Reforms to the gig economy expected to improve rights for up to 1.1 million people have been delayed until next year, in the latest sign that Brexit negotiations are hampering domestic policy.
Ministers had intended to announce before the end of this month whether they would introduce fresh legislation on modern working practices. But that plan has been shelved amid growing concern that reforms to boost workers’ rights could face parliamentary opposition from the rightwing of the Conservative party.
Downing Street’s adviser on modern work, Matthew Taylor, recommended reforms to employment law, which defines whether someone is a worker and therefore eligible for sick pay and the national minimum wage, or is genuinely self-employed.
It was expected to mean enhanced terms for large numbers of gig workers including tens of thousands of minicab drivers and couriers working for companies such as Uber, Deliveroo and Hermes, which use technology to enable gig working and have treated people as self-employed and therefore not entitled to the national minimum wage or sick pay.
It could also put an end to the rash of court cases being fought by gig economy contractors, many of whom have successfully claimed they are in fact treated as employed workers only without the benefits.

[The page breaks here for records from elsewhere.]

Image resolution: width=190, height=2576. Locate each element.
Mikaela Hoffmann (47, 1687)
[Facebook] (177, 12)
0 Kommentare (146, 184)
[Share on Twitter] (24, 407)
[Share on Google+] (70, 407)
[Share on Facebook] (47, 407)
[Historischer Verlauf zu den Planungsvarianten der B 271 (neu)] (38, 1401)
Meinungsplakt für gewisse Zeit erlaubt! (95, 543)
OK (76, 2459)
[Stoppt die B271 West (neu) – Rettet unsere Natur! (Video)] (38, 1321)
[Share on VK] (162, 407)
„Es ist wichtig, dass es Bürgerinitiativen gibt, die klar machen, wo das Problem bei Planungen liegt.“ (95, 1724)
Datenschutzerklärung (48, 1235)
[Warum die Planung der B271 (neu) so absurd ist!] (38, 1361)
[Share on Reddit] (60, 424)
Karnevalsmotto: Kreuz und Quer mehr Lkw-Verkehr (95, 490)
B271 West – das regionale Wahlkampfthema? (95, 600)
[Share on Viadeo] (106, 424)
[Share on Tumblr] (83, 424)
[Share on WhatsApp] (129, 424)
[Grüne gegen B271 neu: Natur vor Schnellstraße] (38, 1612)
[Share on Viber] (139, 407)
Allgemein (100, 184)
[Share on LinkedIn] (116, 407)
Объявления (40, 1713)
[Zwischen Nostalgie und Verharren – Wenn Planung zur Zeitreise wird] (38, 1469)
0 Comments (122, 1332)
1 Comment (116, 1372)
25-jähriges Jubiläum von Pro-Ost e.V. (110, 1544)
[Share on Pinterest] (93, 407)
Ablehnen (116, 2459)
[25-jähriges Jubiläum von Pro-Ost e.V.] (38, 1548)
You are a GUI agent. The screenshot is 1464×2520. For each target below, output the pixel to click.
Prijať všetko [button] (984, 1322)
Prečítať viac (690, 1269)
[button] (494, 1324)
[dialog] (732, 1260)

The minicab app company Uber was told on Monday that it would not be allowed to immediately appeal to the supreme court following last year’s test-case ruling that two of its drivers should have been classed as workers rather than self-employed. Instead it will have to make its case at the court of appeal, which means the legal dispute could extend into 2019. Hermes, the courier company, Deliveroo, the take-away delivery company, and Pimlico Plumbers are among the companies that have faced legal challenges over employment status.
During this year’s general election campaign, Theresa May promised the “greatest extension of rights and protections for employees by any Conservative government in history”. She appointed Taylor in October 2016, four months after she became prime minister, and told the nation she would “be driven not by the interests of the privileged few” but people such as those “who have a job but you don’t always have job security”.

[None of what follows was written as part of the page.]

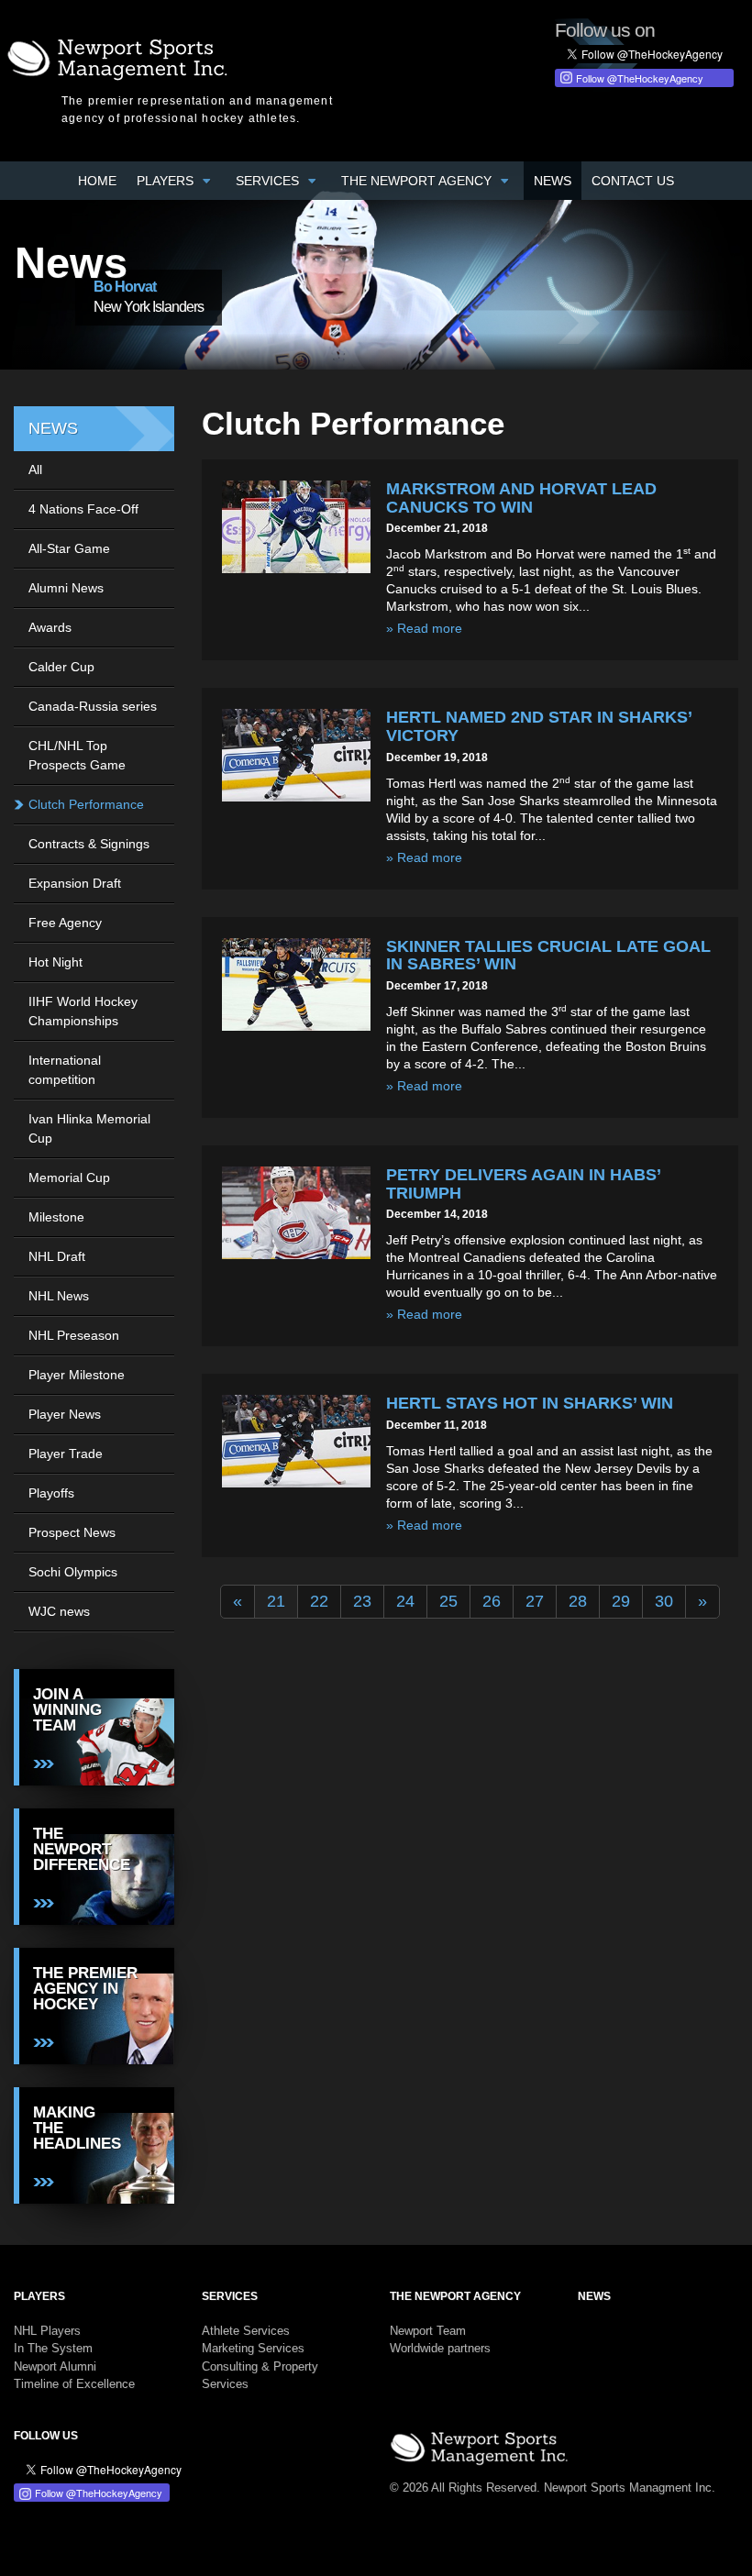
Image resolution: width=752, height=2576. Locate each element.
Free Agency (65, 922)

It is now five months since Taylor published his review in July and Margot James, a business minister, told parliament: “I am determined that we consider the report very carefully and we will respond fully by the end of the year.”
However, parts of the reform have now been taken over by the chancellor, Philip Hammond, because they affect national insurance contributions, James revealed on Tuesday. She told parliament the government’s view was “there is too much bogus self-employment”. But the Treasury is thought to harbour concerns that any action that increases the cost of employment could reduce the total UK employment rate. Self-employment has accounted for 45% of all UK employment growth since 2008, according to the Resolution Foundation thinktank.
“Matthew Taylor’s review threw up some complex ideas and was wide-ranging,” said a spokesperson for the Department for Business, Energy and Industrial Strategy. “It is quite right the government gives due attention to the recommendations.”
One of the major gig economy companies told the Guardian that shifting self-employed contractors to worker status would increase the unit labour cost by 20%.
Taylor confirmed on Tuesday that the response is now expected early next year. He said: “I would rather it was later and stronger rather than earlier and weaker.”
There are around 1.1 million people in gig work in Britain, more than half of whom work as taxi drivers, delivery couriers, and in on-demand skilled building trades, cleaning, removals and DIY, according to the Royal Society of Arts.